#### INPUT FOR THIS TASK ####

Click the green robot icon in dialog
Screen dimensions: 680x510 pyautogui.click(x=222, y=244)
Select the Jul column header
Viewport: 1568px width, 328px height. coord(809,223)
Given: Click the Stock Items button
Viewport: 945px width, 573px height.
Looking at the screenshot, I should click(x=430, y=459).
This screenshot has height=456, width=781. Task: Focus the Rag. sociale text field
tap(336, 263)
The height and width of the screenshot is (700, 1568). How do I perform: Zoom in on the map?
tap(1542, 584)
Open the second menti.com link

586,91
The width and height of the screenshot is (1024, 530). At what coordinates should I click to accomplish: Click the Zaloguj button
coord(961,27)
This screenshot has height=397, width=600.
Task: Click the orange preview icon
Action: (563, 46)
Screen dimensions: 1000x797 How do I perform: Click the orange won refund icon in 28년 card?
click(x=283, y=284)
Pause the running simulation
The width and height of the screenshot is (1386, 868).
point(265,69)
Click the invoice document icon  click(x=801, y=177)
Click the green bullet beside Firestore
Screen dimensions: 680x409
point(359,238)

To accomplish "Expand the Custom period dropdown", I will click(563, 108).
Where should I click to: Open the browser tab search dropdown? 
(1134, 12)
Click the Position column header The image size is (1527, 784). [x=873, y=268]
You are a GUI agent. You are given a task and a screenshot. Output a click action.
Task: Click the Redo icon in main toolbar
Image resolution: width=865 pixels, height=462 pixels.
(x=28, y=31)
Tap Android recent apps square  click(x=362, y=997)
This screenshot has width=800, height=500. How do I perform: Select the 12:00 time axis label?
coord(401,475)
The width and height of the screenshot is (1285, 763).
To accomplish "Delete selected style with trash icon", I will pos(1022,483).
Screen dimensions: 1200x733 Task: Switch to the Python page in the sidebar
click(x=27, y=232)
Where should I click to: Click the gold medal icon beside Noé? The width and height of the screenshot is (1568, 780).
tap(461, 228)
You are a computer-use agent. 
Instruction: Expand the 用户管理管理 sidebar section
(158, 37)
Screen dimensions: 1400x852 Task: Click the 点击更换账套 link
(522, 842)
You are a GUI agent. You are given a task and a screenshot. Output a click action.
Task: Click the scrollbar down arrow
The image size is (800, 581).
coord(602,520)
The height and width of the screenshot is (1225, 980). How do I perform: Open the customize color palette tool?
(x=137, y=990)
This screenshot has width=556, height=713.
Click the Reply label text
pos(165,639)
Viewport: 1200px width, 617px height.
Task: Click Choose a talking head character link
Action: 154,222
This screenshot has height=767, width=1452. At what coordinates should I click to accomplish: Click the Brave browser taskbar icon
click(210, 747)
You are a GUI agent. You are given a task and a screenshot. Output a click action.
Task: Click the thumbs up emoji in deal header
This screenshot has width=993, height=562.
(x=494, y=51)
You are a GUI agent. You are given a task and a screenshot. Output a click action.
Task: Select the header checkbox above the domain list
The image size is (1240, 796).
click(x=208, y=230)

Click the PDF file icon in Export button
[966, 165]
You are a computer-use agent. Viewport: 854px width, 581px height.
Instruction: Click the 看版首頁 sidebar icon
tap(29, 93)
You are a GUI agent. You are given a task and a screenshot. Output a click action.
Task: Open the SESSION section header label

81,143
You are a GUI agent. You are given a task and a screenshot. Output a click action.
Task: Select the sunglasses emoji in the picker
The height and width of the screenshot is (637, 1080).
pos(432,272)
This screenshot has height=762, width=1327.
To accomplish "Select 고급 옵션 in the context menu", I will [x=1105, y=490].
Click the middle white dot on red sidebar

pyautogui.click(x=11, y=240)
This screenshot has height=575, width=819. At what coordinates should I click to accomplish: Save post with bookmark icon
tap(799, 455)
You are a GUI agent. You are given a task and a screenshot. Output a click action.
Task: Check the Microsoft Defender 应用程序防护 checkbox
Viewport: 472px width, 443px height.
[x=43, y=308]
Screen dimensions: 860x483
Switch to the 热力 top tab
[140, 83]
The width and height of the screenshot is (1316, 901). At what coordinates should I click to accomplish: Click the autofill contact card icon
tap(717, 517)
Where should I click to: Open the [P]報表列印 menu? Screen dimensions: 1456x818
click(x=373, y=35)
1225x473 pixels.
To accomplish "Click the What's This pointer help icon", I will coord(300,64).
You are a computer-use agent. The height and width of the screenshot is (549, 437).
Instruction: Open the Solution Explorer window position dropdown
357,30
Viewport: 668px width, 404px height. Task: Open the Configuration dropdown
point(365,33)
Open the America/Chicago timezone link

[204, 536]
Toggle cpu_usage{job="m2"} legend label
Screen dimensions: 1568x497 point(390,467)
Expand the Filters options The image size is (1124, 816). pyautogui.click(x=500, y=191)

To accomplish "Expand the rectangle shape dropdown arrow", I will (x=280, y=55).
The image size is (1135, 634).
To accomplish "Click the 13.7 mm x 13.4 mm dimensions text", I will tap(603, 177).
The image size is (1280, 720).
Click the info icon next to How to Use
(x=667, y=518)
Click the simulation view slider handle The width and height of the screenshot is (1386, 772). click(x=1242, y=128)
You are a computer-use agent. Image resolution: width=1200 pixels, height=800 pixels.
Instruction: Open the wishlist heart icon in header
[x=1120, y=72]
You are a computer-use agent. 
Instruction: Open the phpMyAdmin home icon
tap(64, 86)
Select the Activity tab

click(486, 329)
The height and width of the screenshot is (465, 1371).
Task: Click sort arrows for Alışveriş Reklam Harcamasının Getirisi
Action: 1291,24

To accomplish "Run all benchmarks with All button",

####

YOUR TASK
Repeat all of the records above exactly as they appear.

ANSWER FOR THIS EXERCISE
Click the green robot icon in dialog
Screen dimensions: 680x510 pyautogui.click(x=222, y=244)
Select the Jul column header
Viewport: 1568px width, 328px height. coord(809,223)
Given: Click the Stock Items button
Viewport: 945px width, 573px height.
Looking at the screenshot, I should click(x=430, y=459).
This screenshot has height=456, width=781. Task: Focus the Rag. sociale text field
tap(336, 263)
The height and width of the screenshot is (700, 1568). How do I perform: Zoom in on the map?
tap(1542, 584)
Open the second menti.com link

586,91
The width and height of the screenshot is (1024, 530). At what coordinates should I click to accomplish: Click the Zaloguj button
coord(961,27)
This screenshot has height=397, width=600.
Task: Click the orange preview icon
Action: (563, 46)
Screen dimensions: 1000x797 How do I perform: Click the orange won refund icon in 28년 card?
click(x=283, y=284)
Pause the running simulation
The width and height of the screenshot is (1386, 868).
point(265,69)
Click the invoice document icon  click(x=801, y=177)
Click the green bullet beside Firestore
Screen dimensions: 680x409
point(359,238)

To accomplish "Expand the Custom period dropdown", I will click(563, 108).
Where should I click to: Open the browser tab search dropdown? 
(1134, 12)
Click the Position column header The image size is (1527, 784). [x=873, y=268]
You are a GUI agent. You are given a task and a screenshot. Output a click action.
Task: Click the Redo icon in main toolbar
Image resolution: width=865 pixels, height=462 pixels.
(x=28, y=31)
Tap Android recent apps square  click(x=362, y=997)
This screenshot has width=800, height=500. How do I perform: Select the 12:00 time axis label?
coord(401,475)
The width and height of the screenshot is (1285, 763).
To accomplish "Delete selected style with trash icon", I will pos(1022,483).
Screen dimensions: 1200x733 Task: Switch to the Python page in the sidebar
click(x=27, y=232)
Where should I click to: Click the gold medal icon beside Noé? The width and height of the screenshot is (1568, 780).
tap(461, 228)
You are a computer-use agent. 
Instruction: Expand the 用户管理管理 sidebar section
(158, 37)
Screen dimensions: 1400x852 Task: Click the 点击更换账套 link
(522, 842)
You are a GUI agent. You are given a task and a screenshot. Output a click action.
Task: Click the scrollbar down arrow
The image size is (800, 581).
coord(602,520)
The height and width of the screenshot is (1225, 980). How do I perform: Open the customize color palette tool?
(x=137, y=990)
This screenshot has width=556, height=713.
Click the Reply label text
pos(165,639)
Viewport: 1200px width, 617px height.
Task: Click Choose a talking head character link
Action: 154,222
This screenshot has height=767, width=1452. At what coordinates should I click to accomplish: Click the Brave browser taskbar icon
click(210, 747)
You are a GUI agent. You are given a task and a screenshot. Output a click action.
Task: Click the thumbs up emoji in deal header
This screenshot has width=993, height=562.
(x=494, y=51)
You are a GUI agent. You are given a task and a screenshot. Output a click action.
Task: Select the header checkbox above the domain list
The image size is (1240, 796).
click(x=208, y=230)

Click the PDF file icon in Export button
[966, 165]
You are a computer-use agent. Viewport: 854px width, 581px height.
Instruction: Click the 看版首頁 sidebar icon
tap(29, 93)
You are a GUI agent. You are given a task and a screenshot. Output a click action.
Task: Open the SESSION section header label

81,143
You are a GUI agent. You are given a task and a screenshot. Output a click action.
Task: Select the sunglasses emoji in the picker
The height and width of the screenshot is (637, 1080).
pos(432,272)
This screenshot has height=762, width=1327.
To accomplish "Select 고급 옵션 in the context menu", I will [x=1105, y=490].
Click the middle white dot on red sidebar

pyautogui.click(x=11, y=240)
This screenshot has height=575, width=819. At what coordinates should I click to accomplish: Save post with bookmark icon
tap(799, 455)
You are a GUI agent. You are given a task and a screenshot. Output a click action.
Task: Check the Microsoft Defender 应用程序防护 checkbox
Viewport: 472px width, 443px height.
[x=43, y=308]
Screen dimensions: 860x483
Switch to the 热力 top tab
[140, 83]
The width and height of the screenshot is (1316, 901). At what coordinates should I click to accomplish: Click the autofill contact card icon
tap(717, 517)
Where should I click to: Open the [P]報表列印 menu? Screen dimensions: 1456x818
click(x=373, y=35)
1225x473 pixels.
To accomplish "Click the What's This pointer help icon", I will coord(300,64).
You are a computer-use agent. The height and width of the screenshot is (549, 437).
Instruction: Open the Solution Explorer window position dropdown
357,30
Viewport: 668px width, 404px height. Task: Open the Configuration dropdown
point(365,33)
Open the America/Chicago timezone link

[204, 536]
Toggle cpu_usage{job="m2"} legend label
Screen dimensions: 1568x497 point(390,467)
Expand the Filters options The image size is (1124, 816). pyautogui.click(x=500, y=191)

To accomplish "Expand the rectangle shape dropdown arrow", I will (x=280, y=55).
The image size is (1135, 634).
To accomplish "Click the 13.7 mm x 13.4 mm dimensions text", I will tap(603, 177).
The image size is (1280, 720).
Click the info icon next to How to Use
(x=667, y=518)
Click the simulation view slider handle The width and height of the screenshot is (1386, 772). click(x=1242, y=128)
You are a computer-use agent. Image resolution: width=1200 pixels, height=800 pixels.
Instruction: Open the wishlist heart icon in header
[x=1120, y=72]
You are a computer-use agent. 
Instruction: Open the phpMyAdmin home icon
tap(64, 86)
Select the Activity tab

click(486, 329)
The height and width of the screenshot is (465, 1371).
Task: Click sort arrows for Alışveriş Reklam Harcamasının Getirisi
Action: 1291,24

To accomplish "Run all benchmarks with All button",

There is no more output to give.